Pour ceux qui veulent de la difficulté, il est tout à fait possible de désactiver l'instinct dans les options ou en choisissant un niveau de difficulté élevé. Mais vous êtes prévenu : on sent que le jeu a été prévu pour jouer avec, du coup c'est plus comme jouer avec un handicap plutôt que jouer sans un bonus.
J'ai fait à peu près le tour sur le gameplay, donc je peux revenir sur le scénario : le fait que 47 quitte l'agence était un point de départ osé. Mais au final, on se retrouve avec une histoire complètement inintéressante qui tourne autour d'un enlèvement d'une fille dont on en a rien à foutre. Le tout arrive trop rapidement, on ne s'attache pas aux personnages qui sont particulièrement vides et peu charismatiques. On a essayé de faire du Tarantino dans les dialogues sans avoir le talent derrière, le jeu tourne rapidement dans une sorte de nanar série Z lourdingue avec des femmes tueuses en latex dans des combinaisons de nonnes ou une sorte de copie de Kill Bill. Le tout est mal amené : dans pas mal de missions, on ne sait même pas pourquoi on doit tuer la cible. 47 est d'ailleurs particulièrement nul dans cet épisode, à être capturé par des personnages tout nazes (un shérif beauf alcoolique pervers qui aime se faire fouetter) comme un débutant.
Bref, rendre Hitman plus cinématographique pourquoi pas mais si c'était pour perdre la liberté d'action au profit d'un scénario aussi anecdotique, j'aurais préféré enchaîner des contrats sans réel scénario comme dans les anciens épisodes.

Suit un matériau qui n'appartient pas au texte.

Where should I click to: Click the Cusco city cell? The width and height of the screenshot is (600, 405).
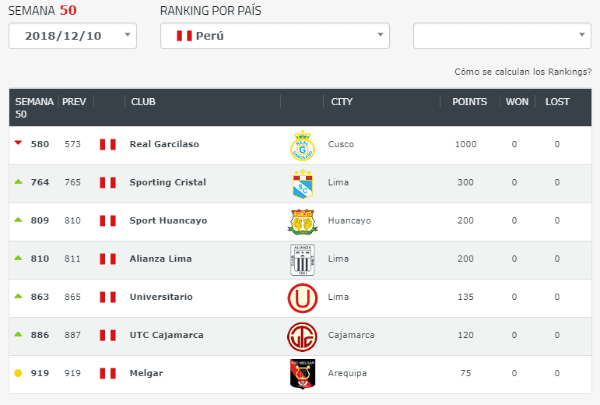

Enfin, le légendaire Jesper Kyd a quitté la série et on a à la place droit à un compositeur qui ressemble à une version contrefaçon chinoise de Hans Zimmer. Faire des BLAAAAAAAAH à la Inception c'est bien mais ce n'est pas ce que j'attendais d'un Hitman.
Les dialogues sont nombreux, et souvent les ennemis passent leur temps à discuter. C'est cool, c'est souvent drôle (notamment le mec avec son prostate au début du jeu) mais du coup on se tape souvent un freeze pendant plusieurs minutes à devoir écouter un dialogue jusqu'au bout pour pouvoir bouger lorsqu'on est en infiltration, et quand on recommence 5 fois un checkpoint, c'est juste lourd...
Hitman : Absolution peut être joué comme un sympathique jeu d'infiltration avec une réalisation solide, ce qui est déjà une bonne chose à l'époque où les gros jeux bourrins no-skills pullulent sur le marché. Malheureusement, comparé à Blood Money, c'est une véritable régression en matière de game design. Avant, il s'agissait d'une simulation d'assissinat dans un grand niveau. Absolution ressemble davantage à un simple jeu d'infiltration dans des couloirs avec comme objectif de mission un assassinat, et mine de rien, ça fait toute la différence. Les ajouts sont pas toujours très convaincant, alors qu'une flopée d'éléments ont été supprimés. Un novice se fera sûrement plaisir, mais les fans risquent d'être surpris par cette nouvelle aventure de l'homme chauve tatoué, et pas toujours en bien.